Louis Woodhill, writing in Forbes, predicts that GM is headed for another bankruptcy within the next four years, given current trends. While campaigning, President Obama has been touting his bailout of GM (with its unionized UAW workforce) as one of his accomplishments. Even the left-leaning Huffington Post acknowledges Obama’s claims about the auto bailouts are exaggerated, and the Huffington Post notes GM “still owes taxpayers a whopping $25 billion. Chrysler, for its part, has repaid most of its federal loans.”

The U.S. government owns 1/4 of the shares in GM – half a billion shares – and shares would need to be at $53/share for the government to break even on the bailout. GM shares closed at $23/share yesterday.

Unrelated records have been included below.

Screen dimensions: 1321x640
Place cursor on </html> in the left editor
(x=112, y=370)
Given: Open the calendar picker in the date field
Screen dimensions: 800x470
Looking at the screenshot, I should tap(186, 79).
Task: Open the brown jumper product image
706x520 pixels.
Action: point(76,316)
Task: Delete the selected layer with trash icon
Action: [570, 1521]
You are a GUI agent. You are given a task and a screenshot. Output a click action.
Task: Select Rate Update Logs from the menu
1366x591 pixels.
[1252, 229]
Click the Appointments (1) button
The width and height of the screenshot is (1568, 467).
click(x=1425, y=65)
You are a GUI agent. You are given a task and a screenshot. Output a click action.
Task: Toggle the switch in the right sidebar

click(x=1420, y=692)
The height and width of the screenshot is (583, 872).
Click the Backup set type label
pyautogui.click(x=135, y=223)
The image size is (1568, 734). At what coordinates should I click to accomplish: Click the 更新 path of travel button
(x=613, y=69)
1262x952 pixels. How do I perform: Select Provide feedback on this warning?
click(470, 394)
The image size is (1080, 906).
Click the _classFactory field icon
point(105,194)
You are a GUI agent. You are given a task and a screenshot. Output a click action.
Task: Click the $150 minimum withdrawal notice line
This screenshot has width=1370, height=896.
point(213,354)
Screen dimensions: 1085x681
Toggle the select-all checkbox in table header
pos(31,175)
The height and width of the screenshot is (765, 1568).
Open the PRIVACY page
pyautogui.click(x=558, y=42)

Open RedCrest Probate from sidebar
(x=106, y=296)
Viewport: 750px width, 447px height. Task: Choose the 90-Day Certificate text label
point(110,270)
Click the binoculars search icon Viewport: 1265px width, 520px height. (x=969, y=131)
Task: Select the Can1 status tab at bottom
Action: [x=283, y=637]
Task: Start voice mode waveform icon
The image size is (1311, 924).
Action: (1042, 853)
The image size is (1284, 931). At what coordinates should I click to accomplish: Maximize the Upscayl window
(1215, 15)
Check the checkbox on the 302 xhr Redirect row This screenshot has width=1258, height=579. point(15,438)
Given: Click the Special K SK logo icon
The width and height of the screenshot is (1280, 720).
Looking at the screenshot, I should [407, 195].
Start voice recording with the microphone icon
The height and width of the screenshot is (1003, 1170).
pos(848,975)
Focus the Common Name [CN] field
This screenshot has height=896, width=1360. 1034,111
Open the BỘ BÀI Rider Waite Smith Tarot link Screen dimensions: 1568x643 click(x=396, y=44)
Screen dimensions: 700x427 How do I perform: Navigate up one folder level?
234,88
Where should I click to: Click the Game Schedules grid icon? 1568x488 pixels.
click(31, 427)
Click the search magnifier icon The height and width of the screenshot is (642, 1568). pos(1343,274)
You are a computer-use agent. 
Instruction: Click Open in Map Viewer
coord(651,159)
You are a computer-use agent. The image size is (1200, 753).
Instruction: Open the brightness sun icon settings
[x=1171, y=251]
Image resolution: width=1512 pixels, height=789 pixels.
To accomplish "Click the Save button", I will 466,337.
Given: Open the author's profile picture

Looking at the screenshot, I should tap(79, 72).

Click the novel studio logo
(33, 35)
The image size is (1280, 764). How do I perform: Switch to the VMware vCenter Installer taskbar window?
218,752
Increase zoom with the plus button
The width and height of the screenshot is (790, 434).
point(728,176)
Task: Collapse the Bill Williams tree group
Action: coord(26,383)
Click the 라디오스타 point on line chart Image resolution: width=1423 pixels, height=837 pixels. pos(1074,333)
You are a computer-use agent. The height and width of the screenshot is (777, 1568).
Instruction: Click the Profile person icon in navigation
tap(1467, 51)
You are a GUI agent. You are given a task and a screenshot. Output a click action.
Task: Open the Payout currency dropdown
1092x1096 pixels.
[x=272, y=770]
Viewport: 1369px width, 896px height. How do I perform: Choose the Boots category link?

2013 Chevy Malibu redesign

Woodhill, writing in Forbes, uses the Chevy Malibu to illustrate the problems GM is having. The Malibu is in a critical market segment, the “D-segment”, which is the highest volume single vehicle class in the U.S. The Forbes article notes “it is difficult to imagine how GM could survive long term unless it can profitably develop, manufacture, and market a vehicle that can hold its own in the D-Segment”.

GM is working on a totally redesigned 2013 Chevy Malibu, and it will be competing with other cars in the same class that have also been totally redesigned like the Honda Accord and Toyota Camry.

With redesigns, the Forbes article notes “it had better be superior to the older models being offered by its competitors.  If it is not, the company will spend the next five years (the usual time between major redesigns in this segment) losing market share and/or offering costly ‘incentives’ to ‘move the metal’. Uh-oh.  At this point, it appears that the 2013 Malibu is not only inferior to the 2012 Volkswagen Passat, it’s not even as good as the car it replaces, the 2012 Chevy Malibu.”

The article also talks about the failure of even the 2013 Malibu Eco, with a “mild hybrid powertrain.” “The Malibu Eco (25 MPG City/37 MPG Hwy) is not as fuel-efficient as the conventionally-powered 2013 Nissan Altima (27 MPG City/38 MPG Hwy).”